韦邓又看了看登记簿,这次他注意到上面的日期。他忍不住问:“看这上面,最后一个登记的客人是邓普,他来此已经是两年以前的事了。”
“不错,而且穆荷兰比他还要早一年,已经是三年多了。”
“真的是如此!”韦佛加了这样一句。
“老了,”她轻轻地叹了一口气:“真是岁月如流,一晃眼间就是三年多了,以前就都没想到这一点,你想到过吗?卫金斯先生?”
“我姓韦佛,”韦佛说。
“哦,对不起,韦佛先生,我真笨,老是记不住你的名字,我常常会这样,听到别人的名字立刻就忘掉了。”
“你知道吗?我总觉得这两个名字非常熟,而且也许关连着什么事情……”韦佛沉吟着。
“真的,那真是太好玩了,不过,现在你不必为这伤脑筋,你先坐下来喝杯茶,然后吃点饼干,我弄的茶味道还不坏,你可以尝尝。”
“你真的不必这样麻烦,我没想到你会这样客气。”他站在钢琴边,看她忙着摆茶具和点心,他发觉到她有双白皙的手,指甲上还涂着红色的指甲油。

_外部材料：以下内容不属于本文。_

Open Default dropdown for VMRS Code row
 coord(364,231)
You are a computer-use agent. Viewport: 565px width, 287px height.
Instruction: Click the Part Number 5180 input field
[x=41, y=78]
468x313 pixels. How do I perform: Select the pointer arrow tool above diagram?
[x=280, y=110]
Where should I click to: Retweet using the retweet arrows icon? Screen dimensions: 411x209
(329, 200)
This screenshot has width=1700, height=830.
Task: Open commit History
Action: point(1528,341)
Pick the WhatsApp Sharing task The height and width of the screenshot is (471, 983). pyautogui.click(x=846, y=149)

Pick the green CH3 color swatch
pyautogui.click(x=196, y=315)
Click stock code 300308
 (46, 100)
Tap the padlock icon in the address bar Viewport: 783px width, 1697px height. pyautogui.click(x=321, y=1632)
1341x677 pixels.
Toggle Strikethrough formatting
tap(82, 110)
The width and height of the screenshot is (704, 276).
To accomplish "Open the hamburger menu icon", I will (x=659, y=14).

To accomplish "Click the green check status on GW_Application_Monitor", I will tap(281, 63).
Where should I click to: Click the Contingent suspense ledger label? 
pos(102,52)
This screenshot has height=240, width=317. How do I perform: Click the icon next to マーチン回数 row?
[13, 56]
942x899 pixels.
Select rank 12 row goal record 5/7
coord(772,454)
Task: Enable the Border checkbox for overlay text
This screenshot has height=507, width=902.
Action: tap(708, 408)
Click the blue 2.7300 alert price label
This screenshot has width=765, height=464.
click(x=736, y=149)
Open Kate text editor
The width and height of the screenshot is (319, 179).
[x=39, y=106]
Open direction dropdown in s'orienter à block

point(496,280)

“等一等,”韦佛突然有所觉的说:“我现在敢肯定是在报纸上看过他们的名字,邓普……穆荷兰……”
“茶里要加牛奶,还是加糖?”
“牛奶好了,多谢,穆荷兰……对了,他是读伊坦中学的,对了!”
“伊坦中学?”她说:“那是不可能的,穆荷兰先生来我这里的时候,乃是剑桥大学的学生。别管这些了,坐到我旁边来,喝点茶再说。”她拍了拍长沙发的空位。
韦佛走过来坐在沙发边上。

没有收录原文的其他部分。